— About this exercise —
The full listing below should be returned without a single change.

***** Information supplied

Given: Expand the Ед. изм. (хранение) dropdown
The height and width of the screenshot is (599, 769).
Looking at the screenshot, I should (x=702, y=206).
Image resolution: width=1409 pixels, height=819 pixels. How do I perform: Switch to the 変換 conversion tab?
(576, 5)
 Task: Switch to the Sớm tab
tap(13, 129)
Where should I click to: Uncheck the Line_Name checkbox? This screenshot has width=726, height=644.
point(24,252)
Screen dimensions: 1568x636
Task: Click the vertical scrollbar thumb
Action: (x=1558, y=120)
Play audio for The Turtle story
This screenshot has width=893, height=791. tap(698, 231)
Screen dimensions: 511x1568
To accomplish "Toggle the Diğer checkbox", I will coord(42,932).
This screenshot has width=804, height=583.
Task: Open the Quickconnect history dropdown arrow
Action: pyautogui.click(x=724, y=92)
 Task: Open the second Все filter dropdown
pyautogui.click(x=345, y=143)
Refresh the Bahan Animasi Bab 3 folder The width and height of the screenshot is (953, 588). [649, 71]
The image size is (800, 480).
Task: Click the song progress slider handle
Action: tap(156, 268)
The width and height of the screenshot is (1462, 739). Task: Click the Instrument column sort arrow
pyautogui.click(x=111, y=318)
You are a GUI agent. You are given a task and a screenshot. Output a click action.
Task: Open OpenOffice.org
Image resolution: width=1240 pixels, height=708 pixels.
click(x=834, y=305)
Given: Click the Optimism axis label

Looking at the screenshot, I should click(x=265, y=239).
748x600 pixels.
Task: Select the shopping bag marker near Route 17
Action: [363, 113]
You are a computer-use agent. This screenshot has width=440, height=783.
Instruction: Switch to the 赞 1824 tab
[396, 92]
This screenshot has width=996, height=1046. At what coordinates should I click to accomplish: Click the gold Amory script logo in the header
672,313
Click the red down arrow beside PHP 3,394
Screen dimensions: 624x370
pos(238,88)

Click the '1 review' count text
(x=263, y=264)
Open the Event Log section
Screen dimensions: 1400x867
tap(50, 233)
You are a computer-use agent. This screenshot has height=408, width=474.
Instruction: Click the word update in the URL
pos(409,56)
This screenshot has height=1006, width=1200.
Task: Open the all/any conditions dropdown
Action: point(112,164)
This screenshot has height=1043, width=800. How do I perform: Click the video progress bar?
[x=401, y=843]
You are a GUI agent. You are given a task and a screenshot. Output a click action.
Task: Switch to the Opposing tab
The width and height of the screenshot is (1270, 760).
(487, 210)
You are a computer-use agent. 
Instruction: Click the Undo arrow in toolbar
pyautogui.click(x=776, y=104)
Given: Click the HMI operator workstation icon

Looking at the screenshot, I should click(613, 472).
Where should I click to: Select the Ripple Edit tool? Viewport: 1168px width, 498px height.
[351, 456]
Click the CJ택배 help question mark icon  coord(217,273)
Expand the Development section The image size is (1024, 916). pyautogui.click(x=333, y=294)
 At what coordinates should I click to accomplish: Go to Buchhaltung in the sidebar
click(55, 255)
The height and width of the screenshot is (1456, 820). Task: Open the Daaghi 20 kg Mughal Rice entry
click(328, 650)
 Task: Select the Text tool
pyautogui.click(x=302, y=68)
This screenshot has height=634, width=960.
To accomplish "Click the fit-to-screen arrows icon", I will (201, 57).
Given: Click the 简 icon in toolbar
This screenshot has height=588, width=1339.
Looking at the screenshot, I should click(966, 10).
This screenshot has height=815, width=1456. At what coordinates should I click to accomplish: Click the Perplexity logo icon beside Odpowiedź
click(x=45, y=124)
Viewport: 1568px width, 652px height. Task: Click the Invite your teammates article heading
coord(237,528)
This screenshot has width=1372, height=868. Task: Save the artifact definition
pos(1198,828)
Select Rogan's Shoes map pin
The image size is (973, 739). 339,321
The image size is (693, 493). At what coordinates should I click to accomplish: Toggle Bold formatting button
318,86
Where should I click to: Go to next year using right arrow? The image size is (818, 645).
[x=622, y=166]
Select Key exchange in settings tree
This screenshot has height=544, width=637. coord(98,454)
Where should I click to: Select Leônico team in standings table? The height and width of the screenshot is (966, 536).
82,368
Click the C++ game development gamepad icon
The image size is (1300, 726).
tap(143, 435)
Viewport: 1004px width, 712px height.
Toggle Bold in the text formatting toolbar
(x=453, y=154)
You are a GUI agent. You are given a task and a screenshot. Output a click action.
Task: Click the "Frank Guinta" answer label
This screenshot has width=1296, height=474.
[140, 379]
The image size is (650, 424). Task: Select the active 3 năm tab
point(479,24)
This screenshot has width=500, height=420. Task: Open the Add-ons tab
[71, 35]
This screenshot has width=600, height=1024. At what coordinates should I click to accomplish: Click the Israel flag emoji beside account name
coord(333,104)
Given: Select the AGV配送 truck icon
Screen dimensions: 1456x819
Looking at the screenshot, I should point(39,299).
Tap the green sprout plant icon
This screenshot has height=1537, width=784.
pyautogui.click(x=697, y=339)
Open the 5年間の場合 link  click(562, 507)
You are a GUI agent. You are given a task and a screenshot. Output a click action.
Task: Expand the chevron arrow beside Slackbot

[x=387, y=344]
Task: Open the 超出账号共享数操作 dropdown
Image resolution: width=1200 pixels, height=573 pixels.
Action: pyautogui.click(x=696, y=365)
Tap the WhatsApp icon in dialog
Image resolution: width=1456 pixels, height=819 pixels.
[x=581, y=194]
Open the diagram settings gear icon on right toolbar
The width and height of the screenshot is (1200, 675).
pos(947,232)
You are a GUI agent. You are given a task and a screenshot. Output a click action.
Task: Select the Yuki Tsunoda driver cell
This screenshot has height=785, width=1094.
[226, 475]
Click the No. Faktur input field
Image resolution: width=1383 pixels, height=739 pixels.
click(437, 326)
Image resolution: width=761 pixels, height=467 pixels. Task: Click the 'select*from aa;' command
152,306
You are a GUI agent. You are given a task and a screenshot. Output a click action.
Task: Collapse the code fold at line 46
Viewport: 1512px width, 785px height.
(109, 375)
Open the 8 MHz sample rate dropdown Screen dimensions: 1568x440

**********

— Your response —
Given: Expand the Ед. изм. (хранение) dropdown
The height and width of the screenshot is (599, 769).
Looking at the screenshot, I should (x=702, y=206).
Image resolution: width=1409 pixels, height=819 pixels. How do I perform: Switch to the 変換 conversion tab?
(576, 5)
 Task: Switch to the Sớm tab
tap(13, 129)
Where should I click to: Uncheck the Line_Name checkbox? This screenshot has width=726, height=644.
point(24,252)
Screen dimensions: 1568x636
Task: Click the vertical scrollbar thumb
Action: (x=1558, y=120)
Play audio for The Turtle story
This screenshot has width=893, height=791. tap(698, 231)
Screen dimensions: 511x1568
To accomplish "Toggle the Diğer checkbox", I will coord(42,932).
This screenshot has width=804, height=583.
Task: Open the Quickconnect history dropdown arrow
Action: pyautogui.click(x=724, y=92)
 Task: Open the second Все filter dropdown
pyautogui.click(x=345, y=143)
Refresh the Bahan Animasi Bab 3 folder The width and height of the screenshot is (953, 588). [649, 71]
The image size is (800, 480).
Task: Click the song progress slider handle
Action: tap(156, 268)
The width and height of the screenshot is (1462, 739). Task: Click the Instrument column sort arrow
pyautogui.click(x=111, y=318)
You are a GUI agent. You are given a task and a screenshot. Output a click action.
Task: Open OpenOffice.org
Image resolution: width=1240 pixels, height=708 pixels.
click(x=834, y=305)
Given: Click the Optimism axis label

Looking at the screenshot, I should click(x=265, y=239).
748x600 pixels.
Task: Select the shopping bag marker near Route 17
Action: [363, 113]
You are a computer-use agent. This screenshot has width=440, height=783.
Instruction: Switch to the 赞 1824 tab
[396, 92]
This screenshot has width=996, height=1046. At what coordinates should I click to accomplish: Click the gold Amory script logo in the header
672,313
Click the red down arrow beside PHP 3,394
Screen dimensions: 624x370
pos(238,88)

Click the '1 review' count text
(x=263, y=264)
Open the Event Log section
Screen dimensions: 1400x867
tap(50, 233)
You are a computer-use agent. This screenshot has height=408, width=474.
Instruction: Click the word update in the URL
pos(409,56)
This screenshot has height=1006, width=1200.
Task: Open the all/any conditions dropdown
Action: point(112,164)
This screenshot has height=1043, width=800. How do I perform: Click the video progress bar?
[x=401, y=843]
You are a GUI agent. You are given a task and a screenshot. Output a click action.
Task: Switch to the Opposing tab
The width and height of the screenshot is (1270, 760).
(487, 210)
You are a computer-use agent. 
Instruction: Click the Undo arrow in toolbar
pyautogui.click(x=776, y=104)
Given: Click the HMI operator workstation icon

Looking at the screenshot, I should click(613, 472).
Where should I click to: Select the Ripple Edit tool? Viewport: 1168px width, 498px height.
[351, 456]
Click the CJ택배 help question mark icon  coord(217,273)
Expand the Development section The image size is (1024, 916). pyautogui.click(x=333, y=294)
 At what coordinates should I click to accomplish: Go to Buchhaltung in the sidebar
click(55, 255)
The height and width of the screenshot is (1456, 820). Task: Open the Daaghi 20 kg Mughal Rice entry
click(328, 650)
 Task: Select the Text tool
pyautogui.click(x=302, y=68)
This screenshot has height=634, width=960.
To accomplish "Click the fit-to-screen arrows icon", I will (201, 57).
Given: Click the 简 icon in toolbar
This screenshot has height=588, width=1339.
Looking at the screenshot, I should click(966, 10).
This screenshot has height=815, width=1456. At what coordinates should I click to accomplish: Click the Perplexity logo icon beside Odpowiedź
click(x=45, y=124)
Viewport: 1568px width, 652px height. Task: Click the Invite your teammates article heading
coord(237,528)
This screenshot has width=1372, height=868. Task: Save the artifact definition
pos(1198,828)
Select Rogan's Shoes map pin
The image size is (973, 739). 339,321
The image size is (693, 493). At what coordinates should I click to accomplish: Toggle Bold formatting button
318,86
Where should I click to: Go to next year using right arrow? The image size is (818, 645).
[x=622, y=166]
Select Key exchange in settings tree
This screenshot has height=544, width=637. coord(98,454)
Where should I click to: Select Leônico team in standings table? The height and width of the screenshot is (966, 536).
82,368
Click the C++ game development gamepad icon
The image size is (1300, 726).
tap(143, 435)
Viewport: 1004px width, 712px height.
Toggle Bold in the text formatting toolbar
(x=453, y=154)
You are a GUI agent. You are given a task and a screenshot. Output a click action.
Task: Click the "Frank Guinta" answer label
This screenshot has width=1296, height=474.
[140, 379]
The image size is (650, 424). Task: Select the active 3 năm tab
point(479,24)
This screenshot has width=500, height=420. Task: Open the Add-ons tab
[71, 35]
This screenshot has width=600, height=1024. At what coordinates should I click to accomplish: Click the Israel flag emoji beside account name
coord(333,104)
Given: Select the AGV配送 truck icon
Screen dimensions: 1456x819
Looking at the screenshot, I should point(39,299).
Tap the green sprout plant icon
This screenshot has height=1537, width=784.
pyautogui.click(x=697, y=339)
Open the 5年間の場合 link  click(562, 507)
You are a GUI agent. You are given a task and a screenshot. Output a click action.
Task: Expand the chevron arrow beside Slackbot

[x=387, y=344]
Task: Open the 超出账号共享数操作 dropdown
Image resolution: width=1200 pixels, height=573 pixels.
Action: pyautogui.click(x=696, y=365)
Tap the WhatsApp icon in dialog
Image resolution: width=1456 pixels, height=819 pixels.
[x=581, y=194]
Open the diagram settings gear icon on right toolbar
The width and height of the screenshot is (1200, 675).
pos(947,232)
You are a GUI agent. You are given a task and a screenshot. Output a click action.
Task: Select the Yuki Tsunoda driver cell
This screenshot has height=785, width=1094.
[226, 475]
Click the No. Faktur input field
Image resolution: width=1383 pixels, height=739 pixels.
click(437, 326)
Image resolution: width=761 pixels, height=467 pixels. Task: Click the 'select*from aa;' command
152,306
You are a GUI agent. You are given a task and a screenshot. Output a click action.
Task: Collapse the code fold at line 46
Viewport: 1512px width, 785px height.
(109, 375)
Open the 8 MHz sample rate dropdown Screen dimensions: 1568x440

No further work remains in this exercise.